Three years ago I discovered a way to reduce my lodging costs to zero. I did this by becoming a member of the Hospitality Club. HC is a free international network of hosts and travelers. After registering and creating a profile, you can search the database for potential hosts in your destination of choice. You contact your selections via the website (or email, if they’ve listed their address) and negotiate your potential stay. Then you show up, make friends and stay happily ever after . . . or something like that.
Hospitality Club is by no means a guarantee of free lodging. No one is required to take you in. Maybe the town you want to visit has very few members. Maybe everyone you contact is on vacation or out of town themselves. And sometimes, despite everything, your host has simply forgotten to meet you and isn’t answering their phone either. But these are generally atypical situations.
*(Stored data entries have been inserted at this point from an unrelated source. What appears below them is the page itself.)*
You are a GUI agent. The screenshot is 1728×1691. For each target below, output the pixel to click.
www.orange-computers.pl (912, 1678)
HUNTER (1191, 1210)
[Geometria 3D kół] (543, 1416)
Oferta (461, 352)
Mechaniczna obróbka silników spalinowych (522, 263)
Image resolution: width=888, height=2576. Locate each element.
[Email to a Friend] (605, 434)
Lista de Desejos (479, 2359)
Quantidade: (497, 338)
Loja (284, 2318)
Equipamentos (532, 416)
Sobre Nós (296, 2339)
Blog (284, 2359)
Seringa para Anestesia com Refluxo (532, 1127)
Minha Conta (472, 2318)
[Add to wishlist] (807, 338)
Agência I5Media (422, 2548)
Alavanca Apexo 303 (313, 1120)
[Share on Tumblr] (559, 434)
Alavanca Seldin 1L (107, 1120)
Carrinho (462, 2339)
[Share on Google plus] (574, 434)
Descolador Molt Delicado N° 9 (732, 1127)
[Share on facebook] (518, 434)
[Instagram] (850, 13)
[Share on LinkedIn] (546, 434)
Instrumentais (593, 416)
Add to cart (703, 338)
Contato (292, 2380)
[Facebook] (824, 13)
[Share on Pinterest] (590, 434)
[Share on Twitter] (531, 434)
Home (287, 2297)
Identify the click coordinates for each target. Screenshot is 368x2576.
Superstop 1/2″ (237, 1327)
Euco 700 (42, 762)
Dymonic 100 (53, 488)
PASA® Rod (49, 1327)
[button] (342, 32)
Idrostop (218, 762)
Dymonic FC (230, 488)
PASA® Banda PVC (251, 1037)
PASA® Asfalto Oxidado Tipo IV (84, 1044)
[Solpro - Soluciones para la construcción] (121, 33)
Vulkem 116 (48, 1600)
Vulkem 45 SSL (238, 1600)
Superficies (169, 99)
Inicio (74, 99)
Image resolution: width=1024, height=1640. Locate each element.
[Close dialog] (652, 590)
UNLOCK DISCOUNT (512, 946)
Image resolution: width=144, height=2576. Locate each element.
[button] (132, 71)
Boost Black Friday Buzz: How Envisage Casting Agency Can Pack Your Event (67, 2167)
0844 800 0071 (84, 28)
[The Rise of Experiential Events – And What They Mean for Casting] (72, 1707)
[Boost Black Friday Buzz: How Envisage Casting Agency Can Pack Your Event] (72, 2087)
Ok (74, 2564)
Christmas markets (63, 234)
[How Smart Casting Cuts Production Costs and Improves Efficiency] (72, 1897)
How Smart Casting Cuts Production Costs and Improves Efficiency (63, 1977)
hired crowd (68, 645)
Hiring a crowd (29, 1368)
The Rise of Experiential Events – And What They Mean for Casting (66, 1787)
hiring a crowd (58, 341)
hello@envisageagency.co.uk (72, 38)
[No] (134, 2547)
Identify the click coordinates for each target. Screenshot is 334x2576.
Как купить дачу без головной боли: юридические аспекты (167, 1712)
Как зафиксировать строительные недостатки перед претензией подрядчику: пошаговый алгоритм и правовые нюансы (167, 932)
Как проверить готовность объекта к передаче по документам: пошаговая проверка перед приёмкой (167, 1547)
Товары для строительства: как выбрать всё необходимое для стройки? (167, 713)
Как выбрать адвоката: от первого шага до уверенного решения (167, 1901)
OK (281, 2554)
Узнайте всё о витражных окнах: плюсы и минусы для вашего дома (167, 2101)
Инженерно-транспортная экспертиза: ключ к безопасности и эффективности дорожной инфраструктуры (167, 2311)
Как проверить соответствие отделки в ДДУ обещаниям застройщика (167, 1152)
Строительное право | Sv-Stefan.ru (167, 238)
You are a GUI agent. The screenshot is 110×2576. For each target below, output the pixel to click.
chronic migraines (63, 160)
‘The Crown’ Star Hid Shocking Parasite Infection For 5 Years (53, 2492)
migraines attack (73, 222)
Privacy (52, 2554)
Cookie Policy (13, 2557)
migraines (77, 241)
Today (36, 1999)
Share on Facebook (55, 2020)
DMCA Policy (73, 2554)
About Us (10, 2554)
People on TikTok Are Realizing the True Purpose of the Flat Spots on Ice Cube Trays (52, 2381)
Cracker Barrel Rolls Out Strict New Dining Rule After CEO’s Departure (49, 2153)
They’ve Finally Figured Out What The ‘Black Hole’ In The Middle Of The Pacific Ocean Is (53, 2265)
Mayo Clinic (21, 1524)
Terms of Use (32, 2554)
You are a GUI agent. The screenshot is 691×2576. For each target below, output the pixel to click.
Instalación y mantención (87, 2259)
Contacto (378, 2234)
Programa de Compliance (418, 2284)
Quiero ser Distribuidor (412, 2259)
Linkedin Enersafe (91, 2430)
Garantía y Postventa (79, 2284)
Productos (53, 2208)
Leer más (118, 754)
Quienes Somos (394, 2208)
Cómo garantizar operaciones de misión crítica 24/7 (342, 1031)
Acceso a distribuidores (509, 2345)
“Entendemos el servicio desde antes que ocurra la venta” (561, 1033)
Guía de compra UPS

Far more often, the situation ends up more advantageous than you’d planned.
More than once I have had hosts meet me at the airport or the train station or return me there when it was time to move on. One host from Tallinn (Estonia) stored my luggage during a two-week trip, then helped me arrange for transportation for it to Helsinki (Finland). Other hosts have lent me maps and given me advice on excursions; others have tagged along for sightseeing or even driven all day. This year I ended up staying with my hosts in Hamburg for over five weeks (at their invitation) when I arrived without a place to stay; they helped me move into my new place and even provided me with some dishes they were planning to throw out.
It is easiest to summarize such benefits of staying with HC rather than in an anonymous hostel or hotel; however, the true reward is far more intangible: relationships with the people you meet. All of my travels are now associated with new friends in each city I visit. During a stay, we generally have time to talk about our travels and about ourselves, over dinner or a bottle of wine. With HC, you quickly break down the barriers that typically stand between travelers and natives. You understand your host culture from an insider perspective, one generally denied the tourist.
Hosting others, when you have the time and the means to do so, is also rewarding. Strict reciprocity is not required, but the network works in theory on members hosting AND being hosted. The Golden Rule is applicable here.
Consider trying out Hospitality Club on your next trip — I promise you it is safe and fun to stay with people you met on the internet!